Work item.
Starting at the line containing "You are a computer-use" and ending at the line containing "Instruction: Click the", print every line of the material below exactly, both ends included, and stop there.

Provided records.

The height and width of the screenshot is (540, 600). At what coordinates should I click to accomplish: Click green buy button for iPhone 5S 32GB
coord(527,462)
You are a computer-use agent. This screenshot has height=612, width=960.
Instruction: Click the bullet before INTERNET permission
* * *
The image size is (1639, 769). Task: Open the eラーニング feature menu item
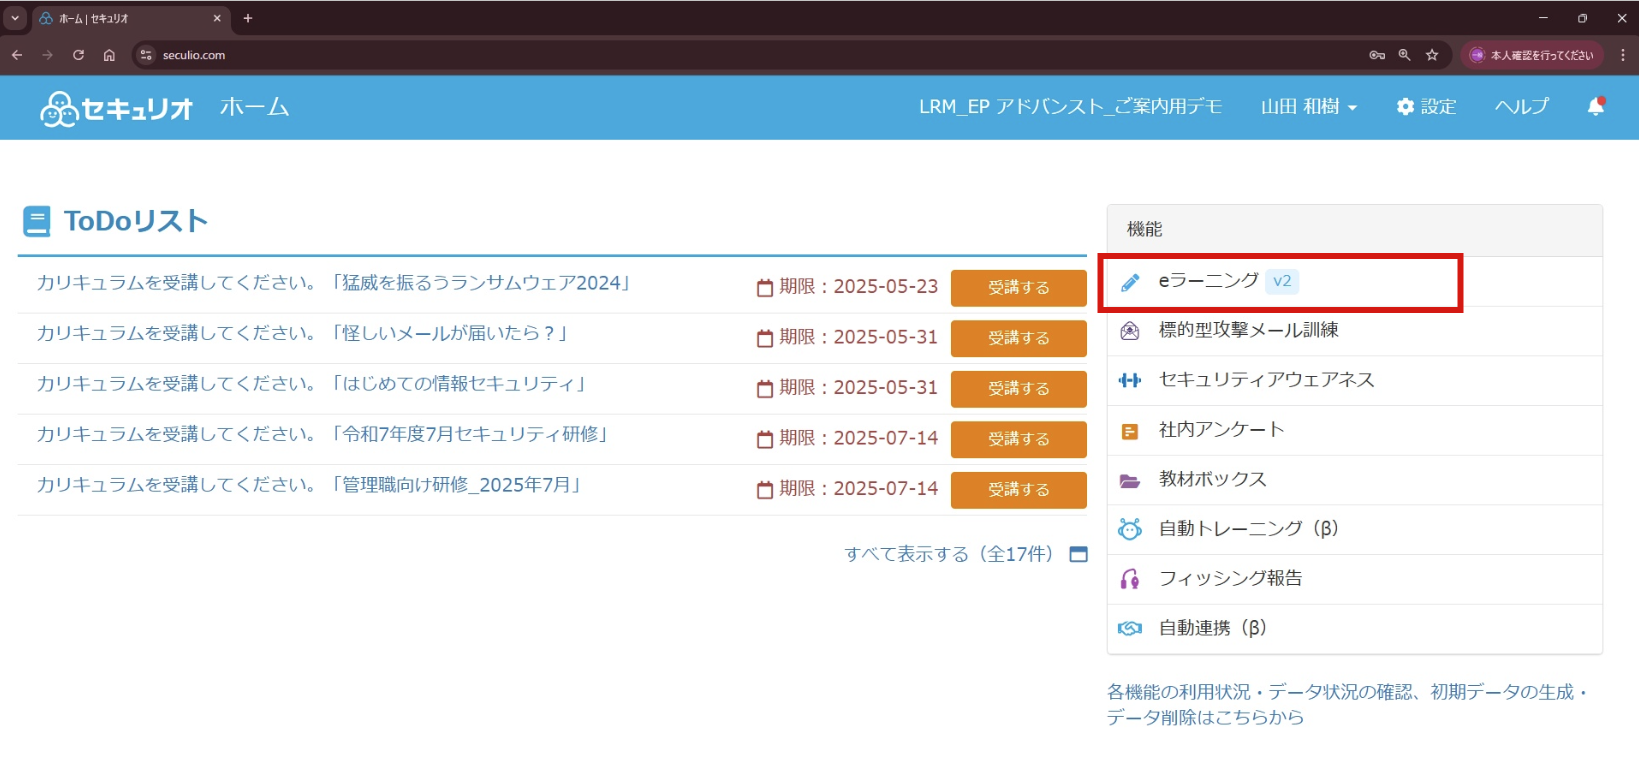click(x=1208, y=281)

Worked solution.
You are a computer-use agent. This screenshot has height=612, width=960.
Instruction: Click the bullet before INTERNET permission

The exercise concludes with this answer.